2016 Fiscal Year Research-status Report
ヘッドマウント式輻輳計測装置による眼球運動計測からわかる視覚情報処理
Project/Area Number |
15K12129
|
Research Institution | Kyoto University |
Principal Investigator |
河野 憲二 京都大学, 健康長寿社会の総合医療開発ユニット, 特任教授 (40134530)
|
Co-Investigator(Kenkyū-buntansha) |
松田 圭司 国立研究開発法人産業技術総合研究所, 人間情報研究部門, 主任研究員 (50358024)
|
Project Period (FY) |
2015-04-01 – 2018-03-31
|
Keywords | 神経科学 / 眼球運動 / 計測装置 / 協調運動 |
Outline of Annual Research Achievements |
本研究は、ヒトが豊富な視環境の中から処理すべき対象物を抽出し、視線を向けるときに起こる輻輳眼球運動とサッケード運動を調べることにより、実世界環境下で対象物の存在を感じ、眼を向けるための視空間情報処理を明らかにしようとするものである。そのため 、輻輳眼球運動とサッケード運動を計測するための高精度の眼球運動計測システムを新たに開発する。この高精度の眼球運動計測システムを用いて実世界環境下で被験者の眼から様々な距離に付置された対象物に視線を移す時の輻輳眼球運動をサッケード運動と同時に計測する。この結果を解析することにより、実世界環境下での視覚情報処理についての新たな知見を得ることを目指している。 平成28年度は、視覚刺激の開始時間を正確に計測する方法を開発した。これによって刺激の開始時間で眼球運動を加算、平均することが可能となり、輻輳開散眼球運動を定量的に計測することが可能となった。加算平均した後、眼球位置のデータを微分することで、眼球速度のプロフィールを得た。サッケード運動と輻輳開散眼球運動が同時に行われた場合と、サッケード運動がなく輻輳開散眼球運動のみの場合の輻輳開散眼球運動の速度を比較すると、前者の方がピーク速度が速いことがわかった。
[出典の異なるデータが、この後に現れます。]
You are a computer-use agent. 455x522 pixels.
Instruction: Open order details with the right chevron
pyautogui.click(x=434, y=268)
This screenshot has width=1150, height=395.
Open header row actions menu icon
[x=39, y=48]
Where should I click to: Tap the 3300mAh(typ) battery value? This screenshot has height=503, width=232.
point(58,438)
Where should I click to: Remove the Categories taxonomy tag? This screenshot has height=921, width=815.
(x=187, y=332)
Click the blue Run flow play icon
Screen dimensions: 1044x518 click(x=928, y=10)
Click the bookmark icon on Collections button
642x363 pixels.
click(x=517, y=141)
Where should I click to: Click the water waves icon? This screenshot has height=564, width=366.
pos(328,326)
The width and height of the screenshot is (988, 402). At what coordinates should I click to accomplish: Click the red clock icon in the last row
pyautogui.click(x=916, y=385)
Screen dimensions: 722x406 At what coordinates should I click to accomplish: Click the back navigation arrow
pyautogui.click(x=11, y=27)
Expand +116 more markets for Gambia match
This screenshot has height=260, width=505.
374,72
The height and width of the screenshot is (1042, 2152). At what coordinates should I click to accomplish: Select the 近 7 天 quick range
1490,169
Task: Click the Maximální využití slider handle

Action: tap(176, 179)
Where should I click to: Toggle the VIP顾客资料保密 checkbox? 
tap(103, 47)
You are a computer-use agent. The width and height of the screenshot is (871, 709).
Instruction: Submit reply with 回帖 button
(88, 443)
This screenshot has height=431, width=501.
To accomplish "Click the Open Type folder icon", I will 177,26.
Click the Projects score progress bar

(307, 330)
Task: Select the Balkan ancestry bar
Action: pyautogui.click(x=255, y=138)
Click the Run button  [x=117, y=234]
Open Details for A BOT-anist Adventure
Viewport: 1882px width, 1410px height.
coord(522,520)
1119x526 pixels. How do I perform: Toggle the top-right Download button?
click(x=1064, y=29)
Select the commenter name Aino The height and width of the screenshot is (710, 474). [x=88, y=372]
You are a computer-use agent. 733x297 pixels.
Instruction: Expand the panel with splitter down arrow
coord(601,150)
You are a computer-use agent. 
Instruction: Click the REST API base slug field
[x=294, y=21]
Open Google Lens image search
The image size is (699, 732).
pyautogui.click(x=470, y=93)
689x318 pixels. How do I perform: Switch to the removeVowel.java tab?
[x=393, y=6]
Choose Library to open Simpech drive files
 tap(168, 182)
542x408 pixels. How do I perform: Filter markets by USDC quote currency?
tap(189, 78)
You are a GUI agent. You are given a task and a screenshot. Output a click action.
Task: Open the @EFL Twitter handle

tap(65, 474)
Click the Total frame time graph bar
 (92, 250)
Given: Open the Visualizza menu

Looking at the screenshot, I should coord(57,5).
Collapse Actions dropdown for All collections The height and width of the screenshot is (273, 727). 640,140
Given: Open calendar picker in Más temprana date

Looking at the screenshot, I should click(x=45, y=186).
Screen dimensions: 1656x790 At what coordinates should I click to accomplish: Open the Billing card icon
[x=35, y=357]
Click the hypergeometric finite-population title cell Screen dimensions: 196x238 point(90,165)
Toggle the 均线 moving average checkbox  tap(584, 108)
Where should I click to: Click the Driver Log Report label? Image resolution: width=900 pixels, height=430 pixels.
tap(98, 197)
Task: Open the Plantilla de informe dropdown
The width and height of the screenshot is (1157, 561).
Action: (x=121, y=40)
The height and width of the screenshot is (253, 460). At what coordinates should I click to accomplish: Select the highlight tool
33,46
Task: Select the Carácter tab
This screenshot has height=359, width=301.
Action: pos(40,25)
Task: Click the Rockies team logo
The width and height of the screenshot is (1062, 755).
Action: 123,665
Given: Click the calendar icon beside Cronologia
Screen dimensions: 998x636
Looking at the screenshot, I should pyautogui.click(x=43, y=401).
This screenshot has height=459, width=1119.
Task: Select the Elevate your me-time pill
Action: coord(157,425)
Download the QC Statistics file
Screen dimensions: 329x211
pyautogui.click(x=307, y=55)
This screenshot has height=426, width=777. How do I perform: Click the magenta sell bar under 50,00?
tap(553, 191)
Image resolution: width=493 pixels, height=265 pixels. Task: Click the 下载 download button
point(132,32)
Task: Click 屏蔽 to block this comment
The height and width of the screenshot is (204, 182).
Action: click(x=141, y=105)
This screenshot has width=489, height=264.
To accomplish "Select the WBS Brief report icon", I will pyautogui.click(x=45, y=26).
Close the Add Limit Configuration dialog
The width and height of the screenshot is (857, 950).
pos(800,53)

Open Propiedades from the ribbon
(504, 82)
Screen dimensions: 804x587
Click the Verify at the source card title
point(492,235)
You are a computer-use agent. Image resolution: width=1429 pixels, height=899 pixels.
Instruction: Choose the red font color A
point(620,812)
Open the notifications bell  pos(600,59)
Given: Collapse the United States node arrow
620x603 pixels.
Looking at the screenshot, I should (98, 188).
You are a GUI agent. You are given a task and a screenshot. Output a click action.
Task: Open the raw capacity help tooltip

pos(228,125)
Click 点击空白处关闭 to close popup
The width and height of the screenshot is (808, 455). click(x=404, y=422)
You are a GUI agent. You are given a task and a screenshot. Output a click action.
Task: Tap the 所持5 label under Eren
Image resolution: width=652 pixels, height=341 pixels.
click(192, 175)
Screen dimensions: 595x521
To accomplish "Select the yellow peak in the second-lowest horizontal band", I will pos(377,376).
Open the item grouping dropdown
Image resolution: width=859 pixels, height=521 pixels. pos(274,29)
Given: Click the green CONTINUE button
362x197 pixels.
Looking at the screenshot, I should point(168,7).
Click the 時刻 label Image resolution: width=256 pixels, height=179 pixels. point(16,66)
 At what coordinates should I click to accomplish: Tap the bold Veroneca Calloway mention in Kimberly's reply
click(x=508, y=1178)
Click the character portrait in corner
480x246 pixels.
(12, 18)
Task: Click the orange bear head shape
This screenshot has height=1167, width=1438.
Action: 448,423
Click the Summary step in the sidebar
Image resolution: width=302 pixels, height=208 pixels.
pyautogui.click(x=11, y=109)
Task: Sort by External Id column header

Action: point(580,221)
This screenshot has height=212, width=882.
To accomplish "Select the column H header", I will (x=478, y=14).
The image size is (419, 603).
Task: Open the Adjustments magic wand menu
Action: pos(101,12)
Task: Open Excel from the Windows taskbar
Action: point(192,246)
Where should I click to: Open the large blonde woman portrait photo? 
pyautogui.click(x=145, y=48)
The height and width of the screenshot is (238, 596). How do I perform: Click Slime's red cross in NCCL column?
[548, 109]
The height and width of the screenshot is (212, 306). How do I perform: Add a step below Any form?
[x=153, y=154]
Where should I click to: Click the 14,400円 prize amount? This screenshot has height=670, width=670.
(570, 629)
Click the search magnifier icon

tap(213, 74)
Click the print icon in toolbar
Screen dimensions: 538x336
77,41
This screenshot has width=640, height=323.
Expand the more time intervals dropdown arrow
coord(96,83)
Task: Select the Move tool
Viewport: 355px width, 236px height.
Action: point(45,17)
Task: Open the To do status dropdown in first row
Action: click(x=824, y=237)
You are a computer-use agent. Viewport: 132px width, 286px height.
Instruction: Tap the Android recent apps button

また、サッケード運動がない場合、輻輳眼球運動と開散眼球運動を比較すると、輻輳眼球運動のピーク速度が速い事がわかった。さらに、昨年度報告した刺激のサイズによる潜時の差も統計的に検証する事ができた
|
Current Status of Research Progress |
Current Status of Research Progress
2: Research has progressed on the whole more than it was originally planned.
Reason
視覚刺激の開始時間を正確に計測する方法を開発することにより、サッケード運動と輻輳開散眼球運動が同時に行われた場合と、サッケード運動がなく輻輳開散眼球運動のみの場合の輻輳開散眼球運動の眼球速度の比較が可能となり、輻輳開散眼球運動の動特性を定量的に計測することが可能となった。
|
Strategy for Future Research Activity |
平成28年度の実験で、輻輳開散眼球運動の開始に被験者の予測による眼球運動が混入する可能性があることが明らかになった。平成29年度には、遠位と近位の視覚刺激をランダムに提示するため、遠位と近位のちょうど中間位置に固視点をもうけることで、この問題を解決し、予測による眼球運動の混入を避け、輻輳開散眼球運動の潜時を正確に計測する。また、現在開発中の眼と頭の動きを同時計測するヘッドマウント式眼球運動計測システムを完成させる。